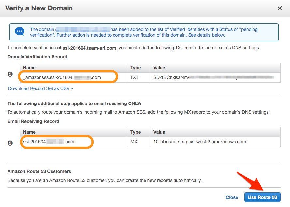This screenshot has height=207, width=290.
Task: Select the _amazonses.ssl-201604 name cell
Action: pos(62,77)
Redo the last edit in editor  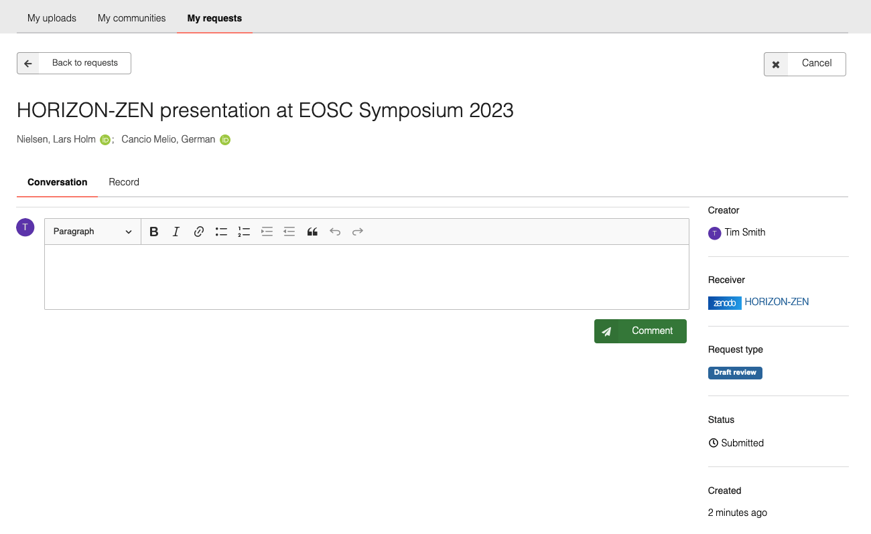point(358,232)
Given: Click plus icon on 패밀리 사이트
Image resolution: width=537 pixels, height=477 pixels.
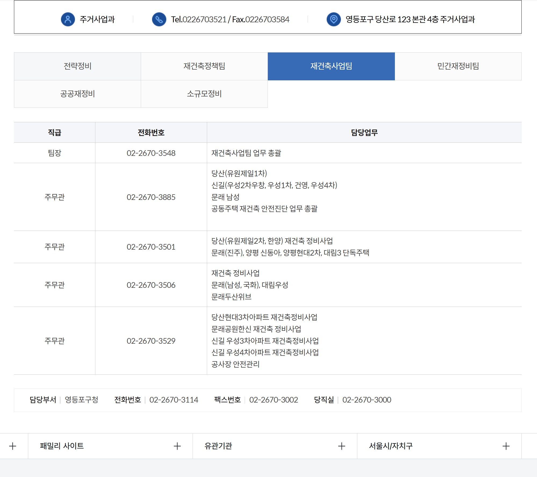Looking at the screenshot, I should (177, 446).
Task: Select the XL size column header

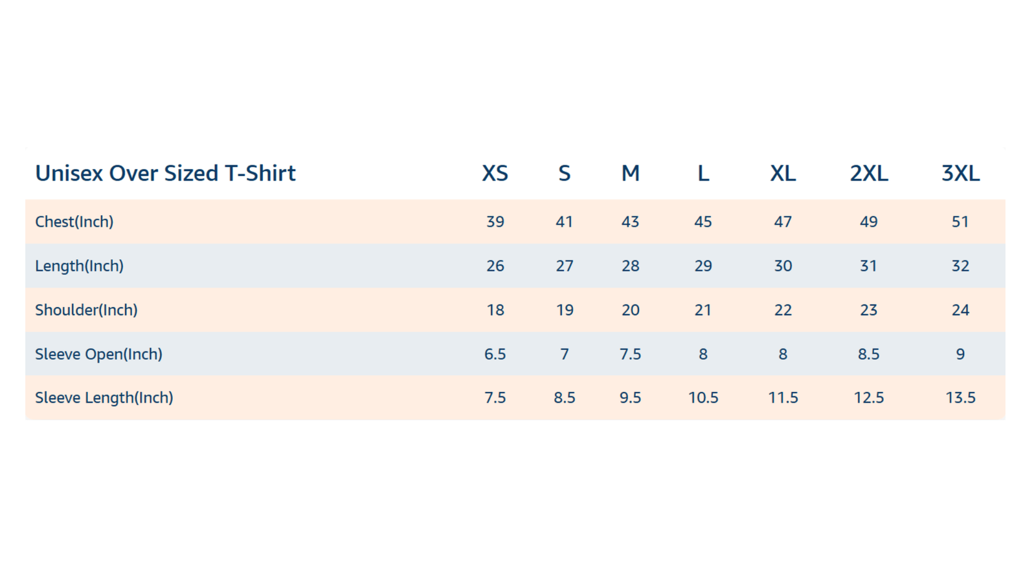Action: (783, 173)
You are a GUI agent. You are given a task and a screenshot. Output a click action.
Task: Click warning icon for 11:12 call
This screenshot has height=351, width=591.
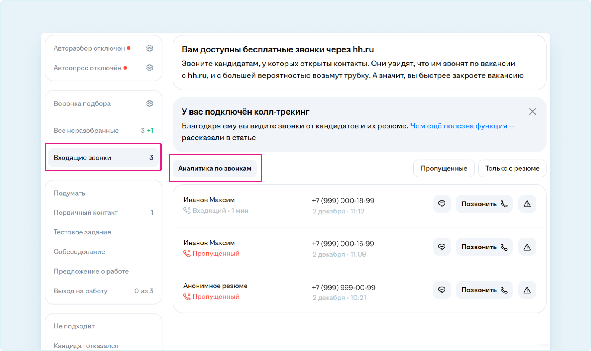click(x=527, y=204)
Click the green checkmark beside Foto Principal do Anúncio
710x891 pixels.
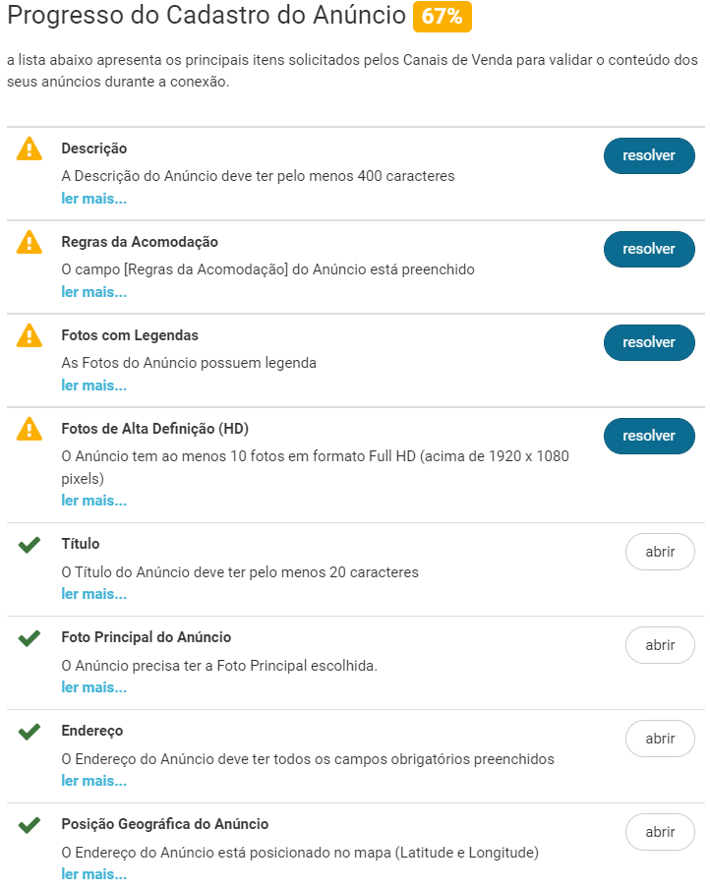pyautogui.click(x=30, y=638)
********
● WORK TO BE COMPLETED
Please pick out and copy every line in the records above that contains the string "Select". Case counts.

● RESULT BELOW
Task: Select the _amazonses.ssl-201604 name cell
Task: Select the XL size column header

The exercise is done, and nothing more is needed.